The SRE Runbook Problem

SRE teams write runbooks: step-by-step procedures for responding to incidents. “When alert X fires, do steps 1, 2, 3.” The good teams automate those runbooks into code.

ML systems have an analogous runbook: “When model drift is detected, retrain the model on fresh data, evaluate it against quality gates, promote it if it passes, notify the team.” Most ML teams do this manually. Automating it is the goal of Phase 9.

Argo Events Architecture

Argo Events is a separate system from Argo Workflows. Its job is to listen for events and trigger workflows in response.

[Prometheus Alert] → [Argo Events EventSource] → [Sensor] → [Trigger] → [Argo Workflow]

The EventSource listens on a webhook endpoint. Alertmanager (configured to send webhook notifications) POSTs to that endpoint when a drift alert fires.

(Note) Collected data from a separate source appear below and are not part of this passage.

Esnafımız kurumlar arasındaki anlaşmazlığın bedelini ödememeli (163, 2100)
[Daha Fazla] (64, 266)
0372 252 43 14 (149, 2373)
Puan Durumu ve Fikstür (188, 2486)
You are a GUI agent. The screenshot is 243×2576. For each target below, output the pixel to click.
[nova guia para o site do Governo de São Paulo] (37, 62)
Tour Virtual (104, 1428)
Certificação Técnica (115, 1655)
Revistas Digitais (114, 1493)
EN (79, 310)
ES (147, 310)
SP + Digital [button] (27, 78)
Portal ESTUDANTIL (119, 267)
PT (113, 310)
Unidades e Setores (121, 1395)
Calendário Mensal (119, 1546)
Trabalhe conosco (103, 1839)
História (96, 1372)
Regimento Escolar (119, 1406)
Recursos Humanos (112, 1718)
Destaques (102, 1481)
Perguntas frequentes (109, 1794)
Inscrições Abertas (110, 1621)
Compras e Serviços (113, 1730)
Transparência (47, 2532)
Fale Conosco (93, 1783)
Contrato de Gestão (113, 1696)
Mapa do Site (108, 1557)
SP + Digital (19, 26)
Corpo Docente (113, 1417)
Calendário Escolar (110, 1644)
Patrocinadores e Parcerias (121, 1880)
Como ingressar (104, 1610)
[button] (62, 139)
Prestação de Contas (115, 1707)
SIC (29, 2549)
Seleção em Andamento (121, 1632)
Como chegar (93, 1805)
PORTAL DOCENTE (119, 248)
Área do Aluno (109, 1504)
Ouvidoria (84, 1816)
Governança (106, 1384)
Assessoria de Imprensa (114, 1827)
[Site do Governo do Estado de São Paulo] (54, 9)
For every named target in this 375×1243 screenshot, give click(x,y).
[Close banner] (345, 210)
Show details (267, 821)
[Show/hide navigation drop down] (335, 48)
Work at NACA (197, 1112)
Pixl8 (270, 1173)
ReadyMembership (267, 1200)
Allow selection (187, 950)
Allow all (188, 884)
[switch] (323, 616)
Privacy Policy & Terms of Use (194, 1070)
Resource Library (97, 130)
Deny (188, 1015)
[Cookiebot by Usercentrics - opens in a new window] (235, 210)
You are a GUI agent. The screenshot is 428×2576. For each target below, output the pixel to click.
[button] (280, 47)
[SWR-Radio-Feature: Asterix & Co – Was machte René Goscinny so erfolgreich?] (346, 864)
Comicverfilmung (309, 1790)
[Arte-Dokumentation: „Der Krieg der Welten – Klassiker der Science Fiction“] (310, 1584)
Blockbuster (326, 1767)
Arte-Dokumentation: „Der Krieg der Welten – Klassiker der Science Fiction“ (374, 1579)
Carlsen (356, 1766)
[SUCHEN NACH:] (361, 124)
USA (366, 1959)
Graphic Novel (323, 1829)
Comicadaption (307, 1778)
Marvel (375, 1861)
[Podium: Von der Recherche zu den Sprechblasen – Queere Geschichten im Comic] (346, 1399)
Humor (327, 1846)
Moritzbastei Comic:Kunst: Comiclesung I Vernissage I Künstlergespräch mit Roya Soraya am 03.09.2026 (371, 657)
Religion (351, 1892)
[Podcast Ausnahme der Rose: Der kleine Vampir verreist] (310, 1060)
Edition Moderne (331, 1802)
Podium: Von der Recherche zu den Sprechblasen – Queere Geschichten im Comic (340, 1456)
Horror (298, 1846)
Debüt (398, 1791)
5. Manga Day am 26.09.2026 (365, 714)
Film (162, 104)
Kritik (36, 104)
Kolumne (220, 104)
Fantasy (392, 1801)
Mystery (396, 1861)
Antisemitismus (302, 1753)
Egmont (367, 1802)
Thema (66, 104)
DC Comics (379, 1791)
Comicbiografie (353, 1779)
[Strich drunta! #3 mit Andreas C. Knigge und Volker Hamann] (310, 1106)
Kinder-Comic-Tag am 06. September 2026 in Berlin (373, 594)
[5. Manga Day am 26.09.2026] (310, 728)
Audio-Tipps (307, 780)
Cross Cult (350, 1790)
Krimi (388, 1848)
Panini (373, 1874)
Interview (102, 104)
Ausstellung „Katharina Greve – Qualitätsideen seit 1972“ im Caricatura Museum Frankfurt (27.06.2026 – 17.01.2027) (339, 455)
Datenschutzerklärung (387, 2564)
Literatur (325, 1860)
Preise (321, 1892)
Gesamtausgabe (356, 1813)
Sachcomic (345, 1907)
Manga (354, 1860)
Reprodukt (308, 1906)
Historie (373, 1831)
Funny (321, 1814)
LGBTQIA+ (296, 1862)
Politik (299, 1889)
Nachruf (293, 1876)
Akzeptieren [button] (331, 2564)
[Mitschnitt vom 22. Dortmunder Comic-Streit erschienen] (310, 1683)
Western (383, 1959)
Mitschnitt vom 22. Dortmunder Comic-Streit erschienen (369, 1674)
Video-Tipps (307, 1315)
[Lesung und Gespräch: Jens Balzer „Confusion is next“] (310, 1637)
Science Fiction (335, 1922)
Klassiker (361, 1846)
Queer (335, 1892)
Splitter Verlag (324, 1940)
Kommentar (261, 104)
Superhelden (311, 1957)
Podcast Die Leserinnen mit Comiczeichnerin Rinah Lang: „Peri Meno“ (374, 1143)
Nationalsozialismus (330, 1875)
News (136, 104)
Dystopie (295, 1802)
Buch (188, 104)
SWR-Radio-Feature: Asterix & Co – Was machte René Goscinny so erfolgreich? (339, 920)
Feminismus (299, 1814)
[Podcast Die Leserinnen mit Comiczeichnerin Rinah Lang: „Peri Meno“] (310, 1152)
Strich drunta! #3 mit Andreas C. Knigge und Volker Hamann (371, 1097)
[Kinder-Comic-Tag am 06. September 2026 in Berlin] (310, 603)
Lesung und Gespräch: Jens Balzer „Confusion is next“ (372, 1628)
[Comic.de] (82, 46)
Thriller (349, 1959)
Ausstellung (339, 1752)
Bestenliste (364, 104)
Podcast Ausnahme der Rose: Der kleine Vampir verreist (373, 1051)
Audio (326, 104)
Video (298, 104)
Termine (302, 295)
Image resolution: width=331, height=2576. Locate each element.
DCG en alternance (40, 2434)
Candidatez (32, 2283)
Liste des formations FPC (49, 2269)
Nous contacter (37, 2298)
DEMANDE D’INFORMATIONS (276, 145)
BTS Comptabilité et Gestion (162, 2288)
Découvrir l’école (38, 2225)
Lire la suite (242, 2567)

The Sensor evaluates conditions and fires the Trigger, which submits the retraining Workflow.

The EventSource

apiVersion: argoproj.io/v1alpha1
kind: EventSource
metadata:
  name: drift-alert
spec:
  webhook:
    drift-detected:
      port: "12000"
      endpoint: /drift
      method: POST

The Sensor and Trigger

apiVersion: argoproj.io/v1alpha1
kind: Sensor
metadata:
  name: model-retrain
spec:
  dependencies:
    - name: drift-event
      eventSourceName: drift-alert
      eventName: drift-detected
  triggers:
    - template:
        name: retrain-workflow
        argoWorkflow:
          operation: submit
          source:
            resource:
              apiVersion: argoproj.io/v1alpha1
              kind: Workflow
              metadata:
                generateName: retrain-
              spec:
                workflowTemplateRef:
                  name: model-retrain-pipeline

Quality Gates Still Apply

Self-healing doesn’t mean unconditional retraining. The retrain workflow includes the same quality gates as the CI pipeline. If the new model is worse than the current production model, it fails the gate and the current model stays deployed. A human gets notified.

Automation that can make things worse without human review is not self-healing — it’s chaos engineering on yourself.